For this month’s #scicommchall, Dr Sam Illingworth (Senior Lecturer in Science Communication at Manchester Metropolitan University in the UK) would like you to write a sky-ku – this is a short poem inspired by the traditional Japanese haiku and which celebrates the sky.
If possible these sky-ku should also include how your work relates to the sky; it might be that you are an atmospheric scientist working on clouds (easy!), or that you are a marine biologist who spends many months at sea looking at seemingly endless horizons (slightly harder!).
You can read a selection of them here (http://skydayproject.com/sky-
As always, please do share your ideas with us at #scicommchall!
Find a guide to creating Sky-kus after the cut:
This is a brief guide to creating a Sky-ku for The Sky Day project. Sky-kus are inspired by haikus, and this short guide is written to help you create your own. However, feel free to ignore any of this, and just create a sky-ku of your own! The most important thing is that you convey the brilliance of the sky and that you have fun in the process. 🙂
Here’s a five-step guide to creating your own sky-ku:
- Pick a fact about the sky. The Sky Day project has a fantastic collection of these that have been provided by professor Don Wuebblesif you need inspiration.
- The sky-ku should have three lines.

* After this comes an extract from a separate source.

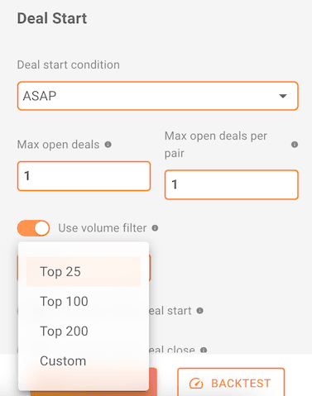Select the Custom volume filter option

(x=84, y=360)
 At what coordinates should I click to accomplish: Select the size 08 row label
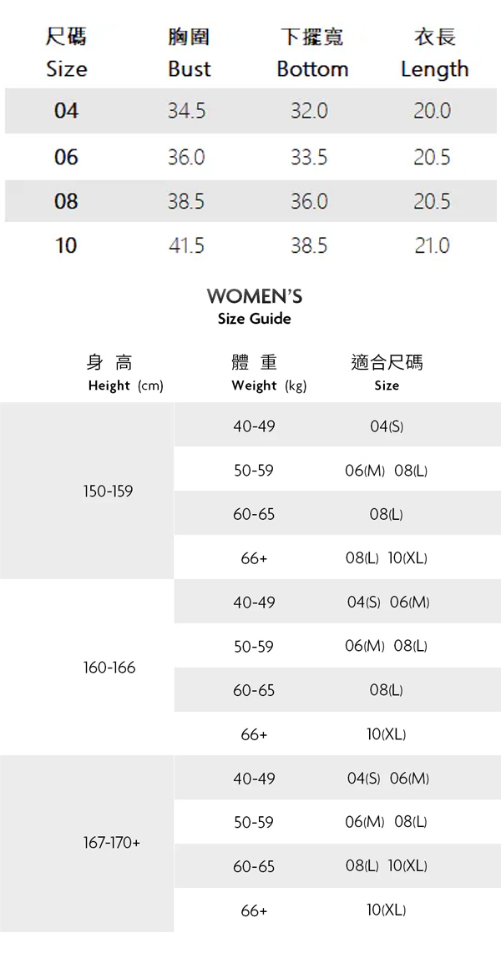66,201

Don’t get overly worried about the number of syllables in your sky-ku. There is a great article herewhich tells you why you don’t need to worry about syllables.
- If you are still worried about syllables then use this basic formula: line 1 has 5 syllables; line 2 has 7 syllables; line 3 has 5 syllables.
- Break the poem down into two parts – a setting (on line 1) and a subject and action (on lines 2 and 3).
- A sky-ku must always make reference to the sky (either literally or metaphorically).
Here’s a couple of examples to get you started. All facts courtesy of Professor Wuebbles.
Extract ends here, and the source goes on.